▸ Exercise prompt
Using the data below, output a verbatim copy of the lines between the one holding "Task: Click the MasterCard *4951 payment text" and the one holding "Where should I", inclusive, without any pictures.

▸ The data
Segment Open

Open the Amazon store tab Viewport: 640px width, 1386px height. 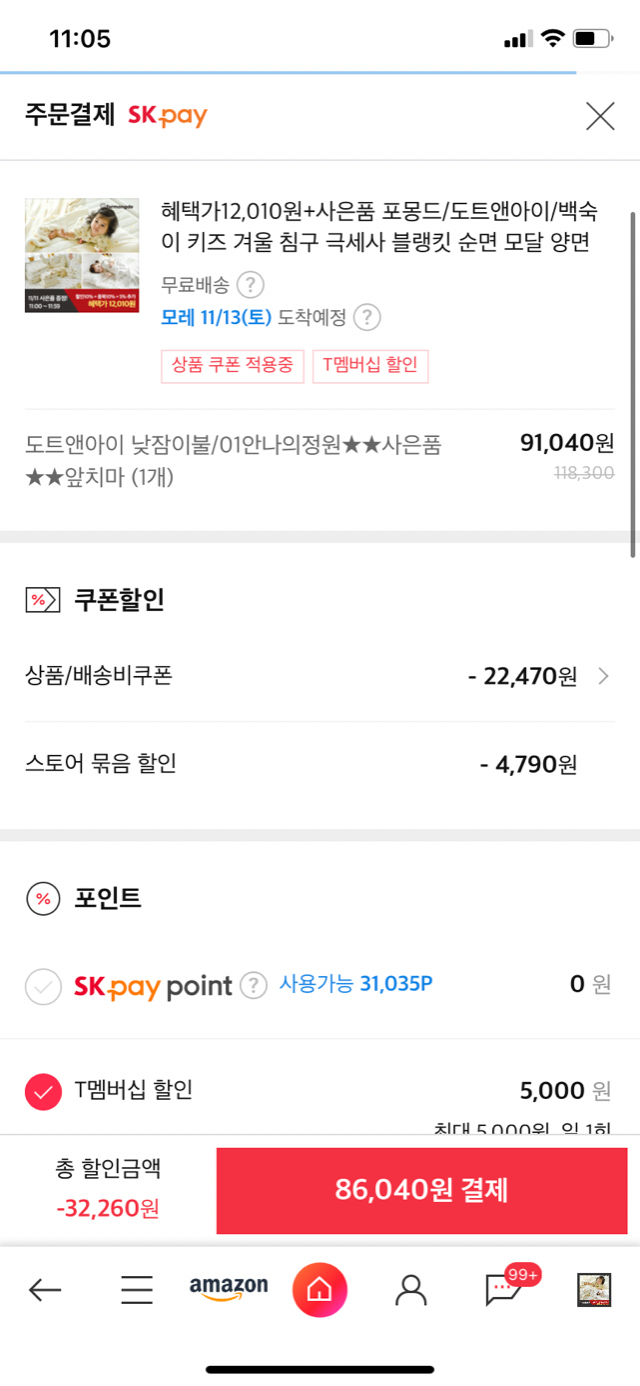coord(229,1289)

Segment Closed
Segment Open

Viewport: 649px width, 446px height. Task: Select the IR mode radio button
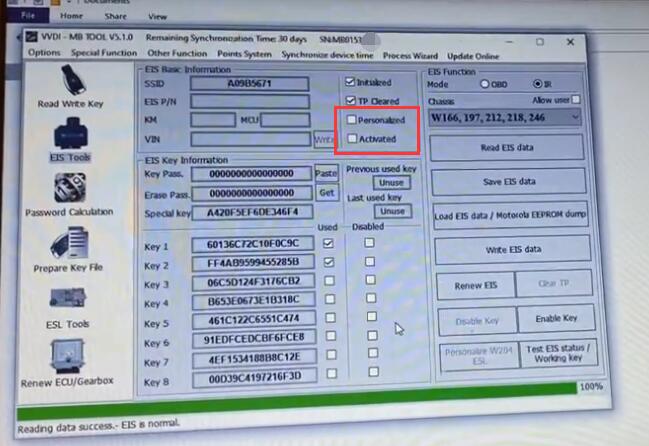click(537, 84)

Segment Closed
Segment Open

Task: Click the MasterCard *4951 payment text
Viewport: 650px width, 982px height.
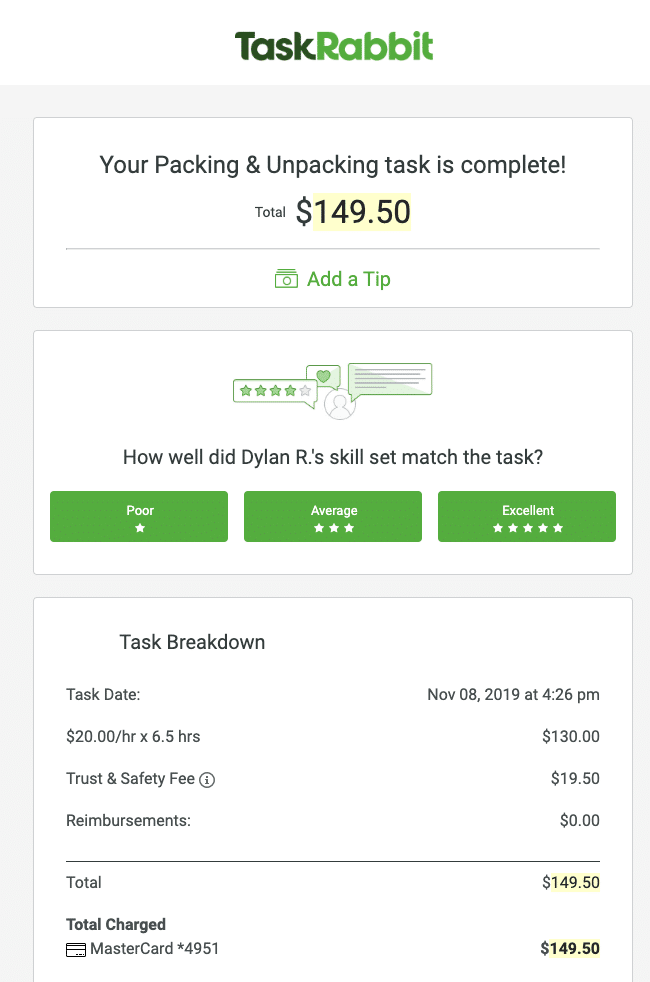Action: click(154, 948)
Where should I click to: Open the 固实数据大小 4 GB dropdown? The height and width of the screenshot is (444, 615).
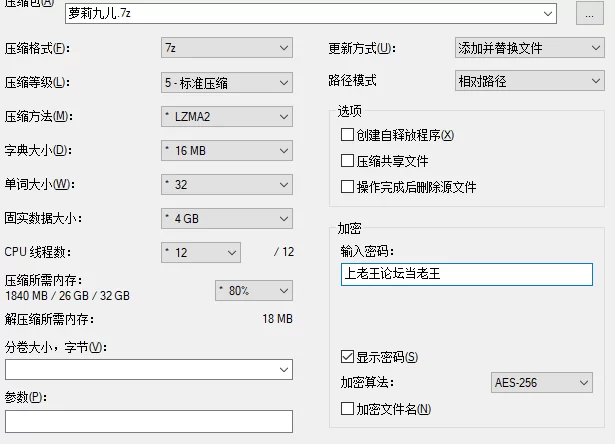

Segment Closed

▸ Response to this task
Task: Click the MasterCard *4951 payment text
Viewport: 650px width, 982px height.
Action: click(154, 948)
Where should I click to: Open the 固实数据大小 4 GB dropdown? The height and width of the screenshot is (444, 615).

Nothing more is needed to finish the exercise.